This year, my boys’ Christmas gifts were ordered by the middle of October. I’ve never been this prepared for Christmas – ever. When I was working as a teacher in the classroom, I never had a chance to think about gifts so early; teaching kept me crazy busy. Then I had a child – and taught (still busy). And then after resigning from my teaching job, my little guy was still not a year old yet – gifts were still somewhat rushed and last minute.
I thought that I’d post about our favorite learning toys (or learning ‘tools’) for any of you who may be in that place, in a bit of a time crunch but looking for Christmas gifts that will be useful, educational and worth every penny.
All of the toys listed below are favorites in our home and have been enjoyed by both of my boys (ages 2 and 4). They have a place in our tiny home because they are used on a regular (nearly daily basis) and have provided hours of creative, imaginative and educational play.
#1. Shapemags/ Magnatiles
We bought this Shapemag set for my son oldest son for Christmas when he turned two.
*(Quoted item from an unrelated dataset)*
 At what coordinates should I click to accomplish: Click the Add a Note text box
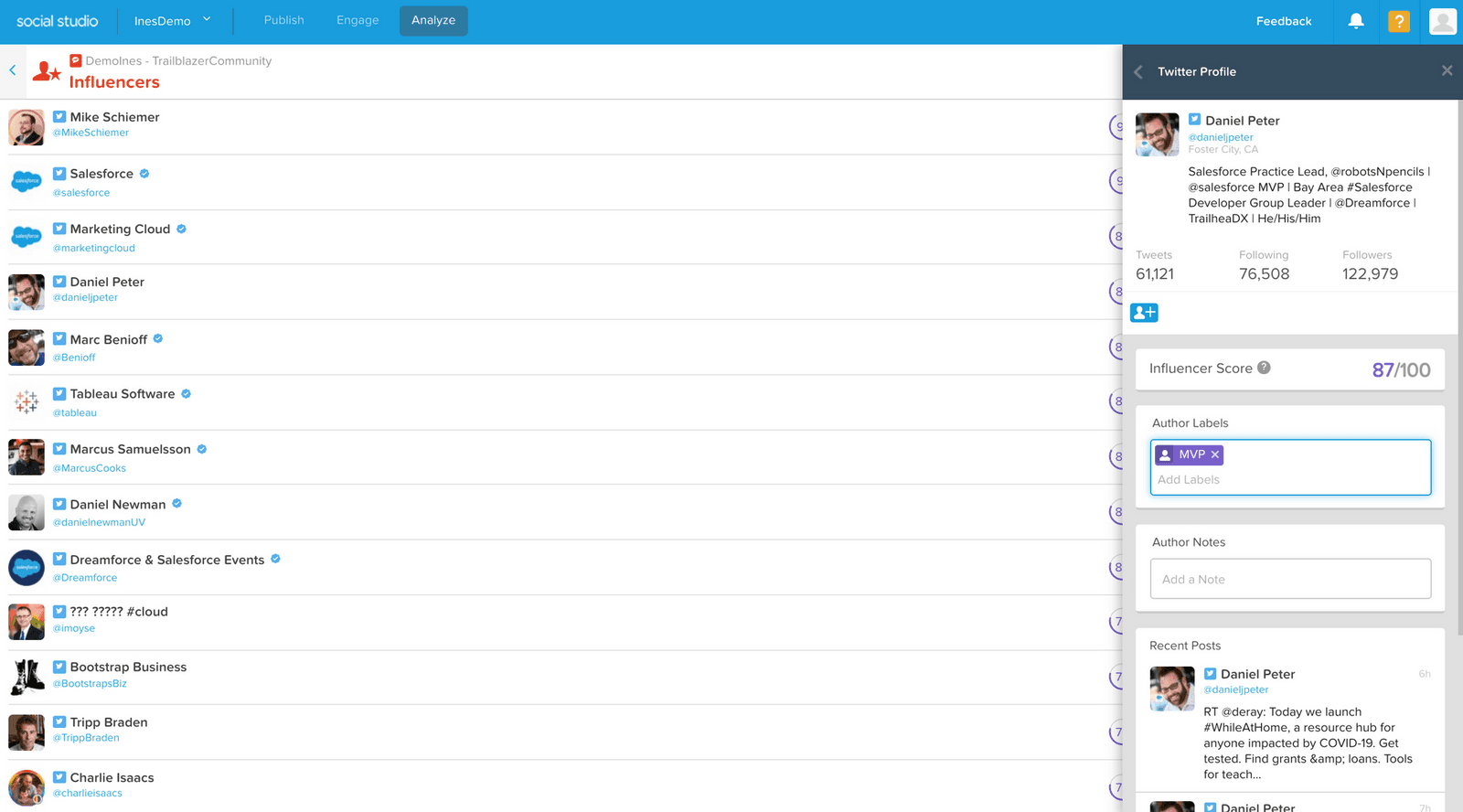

He has played with them ever since. These magnetic shapes are constantly being transformed to a new creation.
I love that they encourage imaginative play and creativity. When he’s playing with these, he usually adds cars, play people or play animals to the mix.
2. Foam blocks
Foam blocks are another building toy that my son has had since todderhood and that he still shows interest in playing with. I loved that when my child’s hands were little (and he was just learning how to balance blocks), these large foam blocks made building easy.
3. A set of wooden blocks
Wooden blocks, just like the toys above, can transform into any creation imaginable. Sometimes my children play with both the foam and wooden blocks together.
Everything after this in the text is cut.